Przerwałem na chwilę. Jareczek kiwał głową, niczym w transie.
- Miałeś kiedyś faceta na dłużej?
- Pół roku - westchnął.
- Aha, a czemu już nie masz? - nagle przestał kiwać. - No właśnie! Pomnóż to przez dwa i zaokrąglij w górę. Taki właśnie jest pietras Całkowicie niereformowalny. Oderwany od rzeczywistości. Niedostępny dla świata i śmiertelników.
Przysiągłbym, że teraz za moimi plecami przepływało całe skupisko chmur.
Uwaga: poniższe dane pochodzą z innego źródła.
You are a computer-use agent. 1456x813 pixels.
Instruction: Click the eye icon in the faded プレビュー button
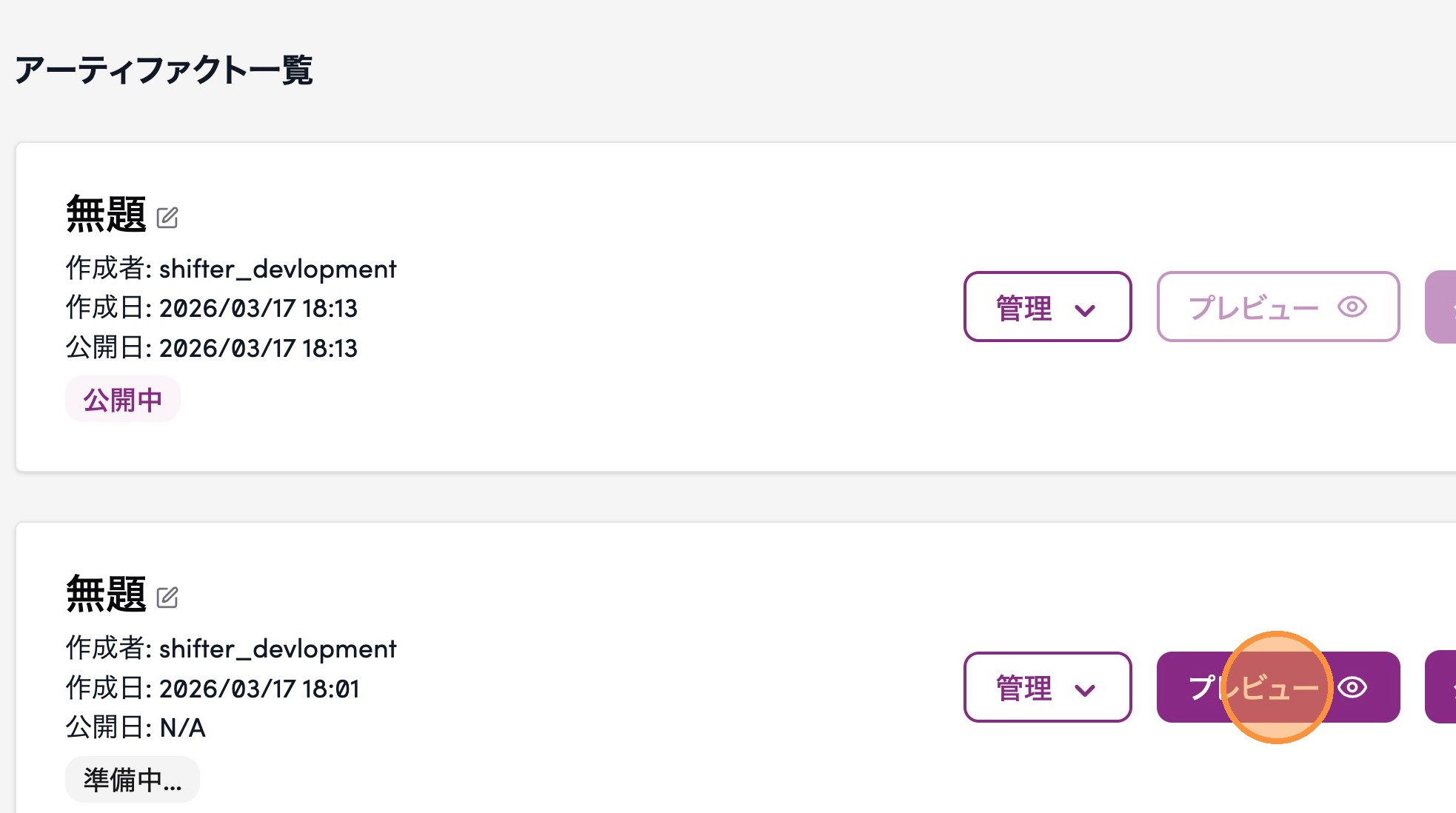coord(1352,307)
- No a ten sposób? - wymamrotał.
- Przywyknąć. Do cichych dni, zgryzoty, do wybuchów entuzjazmu. Zostawić w spokoju. Idę o zakład, że dzisiaj przywita cię kwiatami. Zasypie cię upominkami we wszystkie dni w roku z wyjątkiem urodzin, o których zapomni.
Wobec takiej perspektywy oblicze Jareczka jakby wypogodniało. Przypomniał sobie nawet o kawie, której upił porządny haust.
- To by się nawet zgadzało - kolejny łyk.
- Powiedział kiedyś, że mu zależy?
- Noooo…, owszem - pokraśniał jeszcze bardziej, choć wciąż jeszcze niepewny, dlaczego.
- Lepiej nie będzie - zapewniłem. - A wczoraj miał po prostu jeden ze swoich dni. Nie chciał cię dołować swoimi nastrojami, ale do tego za nic w świecie się nie przyzna.
- Kiedy ja przecież właśnie chciałbym jakoś…
- To normalne, ale on o tym nie wie. Dlatego teraz biega po mieście i wybiera dla ciebie róże… - uśmiechnąłem się. - Jeszcze kawy?
Jareczek też się uśmiechnął.
- Nie dzięki. Może tym razem herbaty, jeśli mógłbyś jakąś polecić. A potem sobie pójdę, miałeś coś do roboty.
Może i był młody ale na pewno niegłupi. No a do tego szaleńczo kulturalny. Ale o tym już pisałem.

Pietras przeszedł sam siebie: róże wręczył wśród tuzina świec, przy własnoręcznie przyrządzonej kolacji, po której pozmywał i zaproponował romantyczny spacer do lasu. Zawsze mówiłem, że ogładą osobistą i cierpliwością wiele można zawojować. A Jareczek był do tego wszystkiego zabójczo przystojny…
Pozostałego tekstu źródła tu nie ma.